Follow Gregory Piatetsky, No. 1 on LinkedIn Top Voices in Data Science & Analytics

KDnuggets Home » News » 2014 » Nov » Opinions, Interviews, Reports » AnalyticsStreet Panel Report: Frontiers and Dangers of Analytics and Big Data ( 14:n30 )

AnalyticsStreet Panel Report: Frontiers and Dangers of Analytics and Big Data


A summary of technology panel I moderated with analytics leaders from DataXu, Tamr, Sqrrl, Nutonian, and Basis Technology. Key issues that emerged include machine learning, streaming data, unstructured and text data, the data mining process, security, and privacy.



By Gregory Piatetsky, @kdnuggets, Nov 18, 2014.

AnalyticsStreet Earlier this month I moderated a panel on the "Frontiers of Analytics" at Analytics Street, Boston Data Analytics Conference, which was organized by Vishal Kumar, @AnalyticsWeek.

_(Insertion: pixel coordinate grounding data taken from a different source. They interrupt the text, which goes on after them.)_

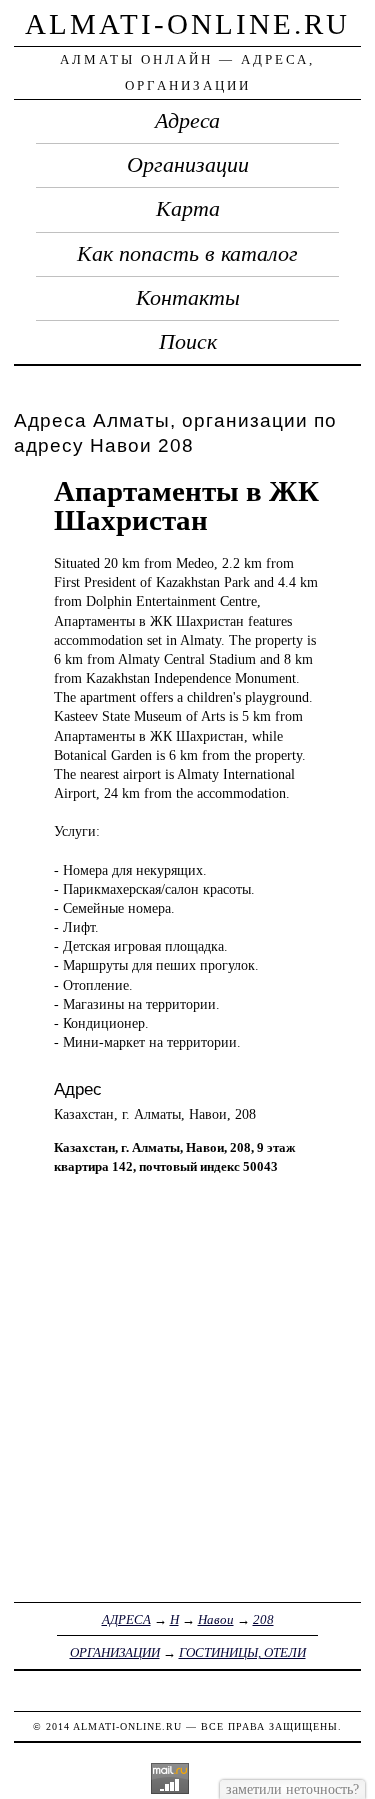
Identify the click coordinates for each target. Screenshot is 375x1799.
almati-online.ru (187, 24)
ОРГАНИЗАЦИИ (115, 1652)
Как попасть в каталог (187, 254)
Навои (216, 1619)
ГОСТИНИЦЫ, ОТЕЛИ (242, 1652)
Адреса (187, 121)
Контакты (188, 298)
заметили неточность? (292, 1789)
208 (263, 1619)
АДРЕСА (126, 1619)
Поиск (188, 342)
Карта (188, 209)
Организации (188, 165)
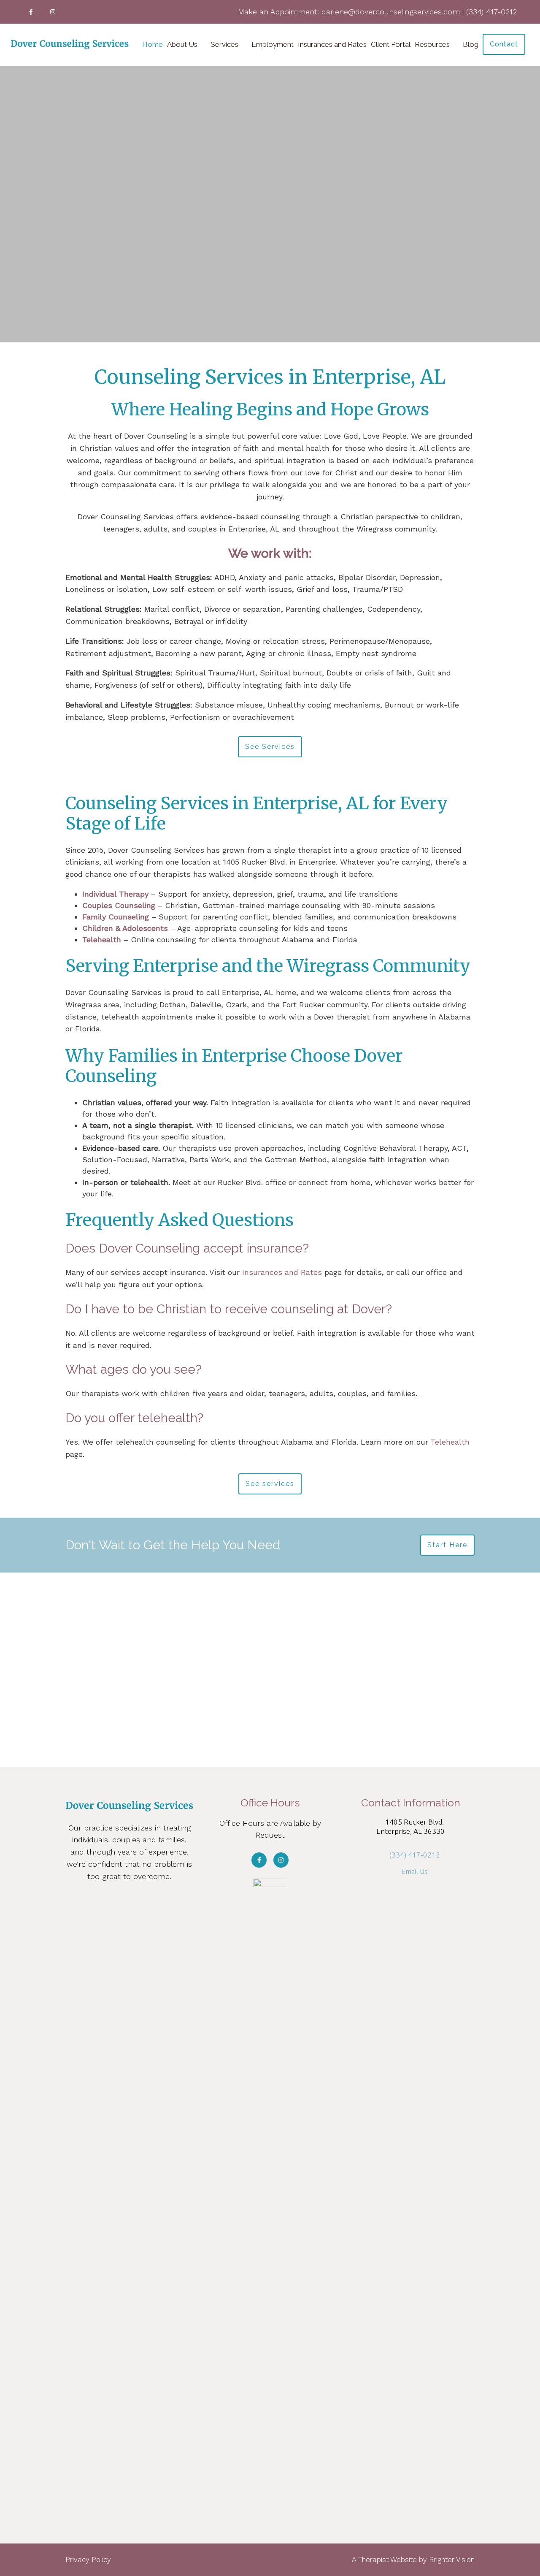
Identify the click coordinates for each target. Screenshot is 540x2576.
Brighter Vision (452, 2559)
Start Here (447, 1545)
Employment (272, 44)
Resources (432, 44)
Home (152, 44)
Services (224, 44)
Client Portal (390, 44)
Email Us (414, 1871)
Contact (504, 44)
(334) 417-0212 (414, 1855)
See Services (270, 747)
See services (270, 1484)
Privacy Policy (88, 2559)
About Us (182, 44)
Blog (470, 44)
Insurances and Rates (332, 44)
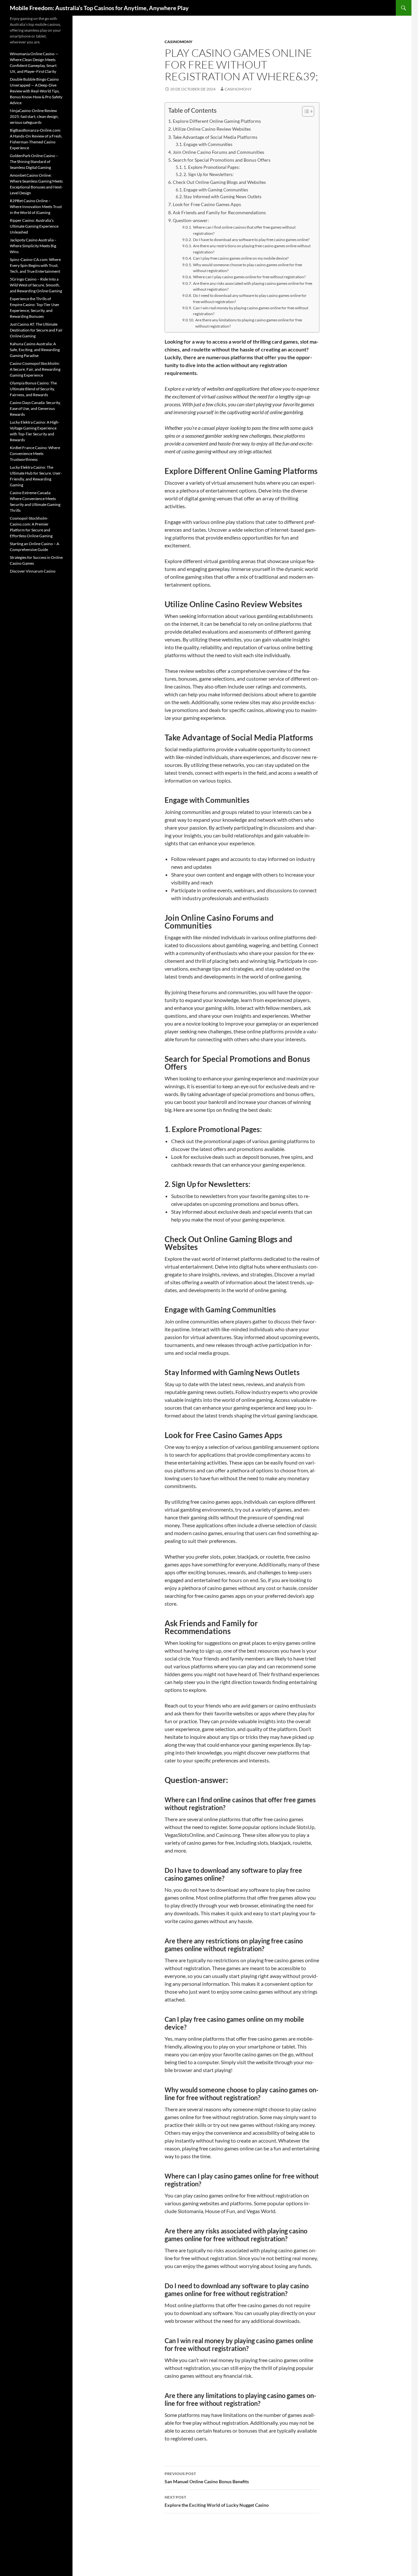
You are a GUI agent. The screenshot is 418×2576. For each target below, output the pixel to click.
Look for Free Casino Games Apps (207, 204)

We had a great team with 5 panelists from Boston-area companies that are prominent in analytics and Big Data:
  • Shashank Agarwal, data scientist at DataXu
  • Nidhi Aggarwal, Strategy and Marketing lead at Tamr
  • Adam Fuchs, CTO/co-founder, Sqrrl
  • Andrew Lamb, Chief Architect, Nutonian
  • David Murgatroyd, VP Engineering, Basis Technology

 
Unfortunately, we did not have enough time to adequately get into the issues.

To share their wisdom with KDnuggets readers, I have asked the panelists to send me the answers to 2 questions we discussed at the panel, and a third question added later:
  1. What is the most important frontier of analytics/ Big Data that your company is addressing now
  2. What are other 2-3 most important frontiers of analytics/ Big Data that your company is NOT addressing in the next 2-3 years? What other companies are leaders in those areas?
  3. What are the most significant risks to analytics / Big Data projects that companies /organizations need to address?

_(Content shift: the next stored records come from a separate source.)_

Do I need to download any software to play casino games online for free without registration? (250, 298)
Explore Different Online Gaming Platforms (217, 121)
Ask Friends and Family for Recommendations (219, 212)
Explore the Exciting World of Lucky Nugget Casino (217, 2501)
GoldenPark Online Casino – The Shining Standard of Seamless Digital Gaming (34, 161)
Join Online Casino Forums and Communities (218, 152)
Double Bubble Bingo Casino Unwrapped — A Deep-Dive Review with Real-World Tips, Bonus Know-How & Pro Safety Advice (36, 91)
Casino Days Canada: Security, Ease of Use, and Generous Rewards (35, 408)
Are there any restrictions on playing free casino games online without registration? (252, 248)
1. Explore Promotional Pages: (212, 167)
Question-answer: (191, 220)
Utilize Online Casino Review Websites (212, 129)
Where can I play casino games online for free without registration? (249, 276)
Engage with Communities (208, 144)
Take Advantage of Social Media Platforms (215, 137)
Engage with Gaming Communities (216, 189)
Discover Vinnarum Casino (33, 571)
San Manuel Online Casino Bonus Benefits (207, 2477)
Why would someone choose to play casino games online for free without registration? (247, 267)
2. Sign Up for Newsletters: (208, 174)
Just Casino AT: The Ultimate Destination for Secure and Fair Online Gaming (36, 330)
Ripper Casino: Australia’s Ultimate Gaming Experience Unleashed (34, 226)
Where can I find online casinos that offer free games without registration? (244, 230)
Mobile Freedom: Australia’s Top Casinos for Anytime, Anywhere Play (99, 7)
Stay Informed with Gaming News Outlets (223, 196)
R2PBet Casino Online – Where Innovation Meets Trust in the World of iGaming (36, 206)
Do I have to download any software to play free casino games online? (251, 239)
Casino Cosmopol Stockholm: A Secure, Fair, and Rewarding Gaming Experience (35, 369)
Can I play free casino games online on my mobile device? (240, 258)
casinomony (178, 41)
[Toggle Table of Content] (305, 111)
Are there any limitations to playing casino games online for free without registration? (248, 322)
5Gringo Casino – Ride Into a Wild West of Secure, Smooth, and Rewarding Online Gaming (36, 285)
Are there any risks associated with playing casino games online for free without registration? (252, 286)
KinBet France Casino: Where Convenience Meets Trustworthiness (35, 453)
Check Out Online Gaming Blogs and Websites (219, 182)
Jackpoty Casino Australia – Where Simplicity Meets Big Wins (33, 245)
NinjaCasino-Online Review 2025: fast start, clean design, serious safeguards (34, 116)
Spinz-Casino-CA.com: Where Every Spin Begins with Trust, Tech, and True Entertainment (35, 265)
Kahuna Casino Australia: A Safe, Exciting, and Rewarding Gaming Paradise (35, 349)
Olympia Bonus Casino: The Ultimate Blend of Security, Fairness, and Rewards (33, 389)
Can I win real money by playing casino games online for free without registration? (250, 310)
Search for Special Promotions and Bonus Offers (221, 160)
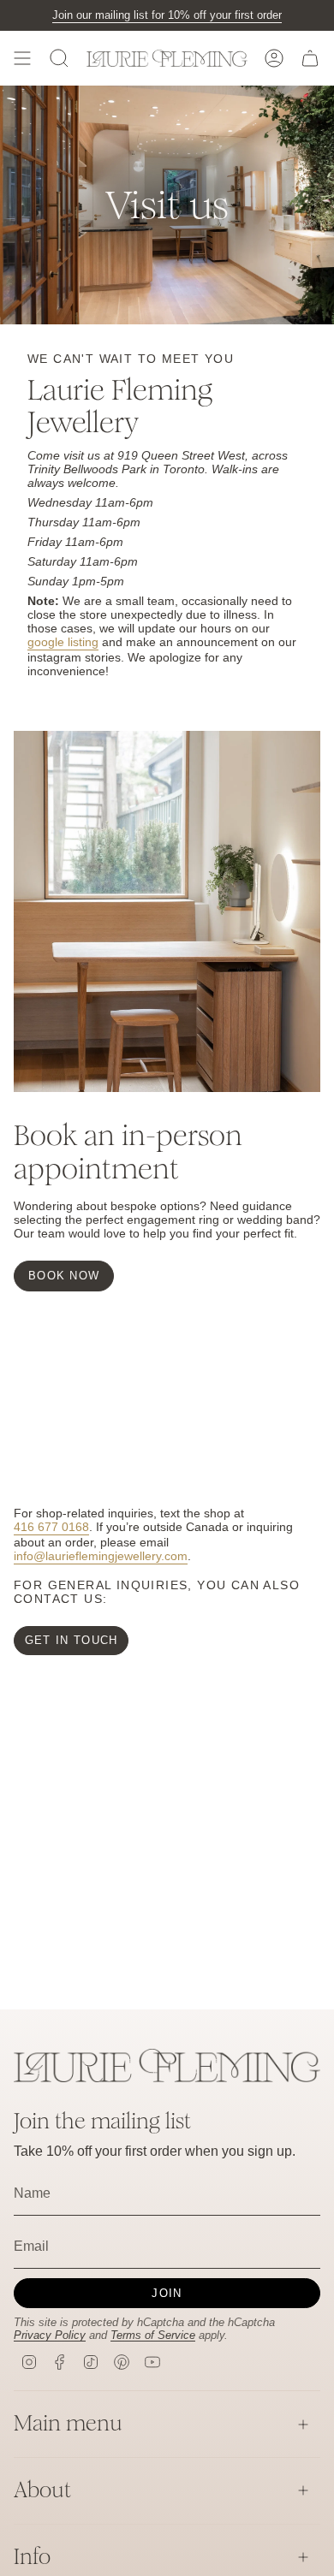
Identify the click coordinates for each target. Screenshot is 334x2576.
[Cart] (310, 58)
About (42, 2490)
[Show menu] (22, 58)
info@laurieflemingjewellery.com (101, 1556)
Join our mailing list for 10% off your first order (167, 15)
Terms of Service (152, 2335)
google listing (62, 642)
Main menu (68, 2423)
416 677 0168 (51, 1527)
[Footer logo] (167, 2065)
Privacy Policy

Some of the important themes that emerge from their answers are the importance of machine learning, dealing with streaming data, unstructured and text data, data preparation, security, and privacy.

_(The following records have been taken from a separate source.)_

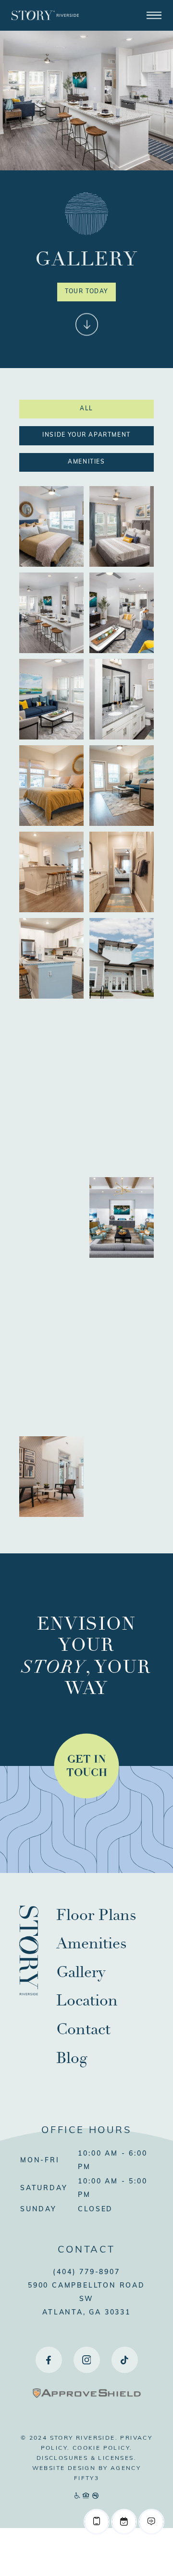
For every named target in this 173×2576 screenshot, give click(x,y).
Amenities (86, 462)
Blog (71, 2058)
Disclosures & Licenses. (86, 2458)
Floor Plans (96, 1915)
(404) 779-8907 (86, 2272)
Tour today (86, 292)
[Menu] (154, 15)
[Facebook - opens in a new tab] (49, 2360)
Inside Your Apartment (86, 435)
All (86, 409)
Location (87, 2000)
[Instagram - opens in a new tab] (87, 2360)
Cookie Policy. (103, 2448)
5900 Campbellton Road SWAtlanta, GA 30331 (86, 2299)
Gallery (80, 1972)
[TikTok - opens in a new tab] (124, 2360)
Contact (83, 2029)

Here are the full answers, in alphabetical order of panelists.

Shashank Agarwal Shashank Agarwal, a data scientist at DataXu, an ad-tech company in the programmatic marketing space. He works on projects related to machine learning and data mining. His background is in Biology and text mining. He has published a number of journal articles and medical notes from hospitals.

Q1. What is the most important frontier of analytics/ Big Data that your company is addressing now?

Shashank Agarwal: DataXu uses machine-learning algorithms to make decisions about the correct ads to show to an audience. This happens in less than 100 milliseconds, because these decisions need to be made while the page is being loaded on the user's end.

Traditional "direct response" digital campaigns tend to focus on a single goal, be it to drive clicks, a purchase, or a conversion action like "request a quote." Increasingly, I've noticed more advertisers, especially ones focused on improving awareness or favorability for their brands, are looking to optimize towards multiple objectives together, and that's what I find to be the most interesting frontier. For example, was the ad in view on the user's end (think above the fold/below the fold), or did the ad serve to a bot, or did the ad show up on an appropriate publisher. Often, these need to be optimized simultaneously. Since we use machine learning at DataXu, this involves having multiple algorithms optimizing towards multiple objectives on the same opportunity to show an ad, and making a decision based on the priority of the objectives.

Q2. Excluding what your company is doing, what are other 2-3 most important frontiers of analytics/ Big Data that other companies are working on? What companies are leaders in those areas?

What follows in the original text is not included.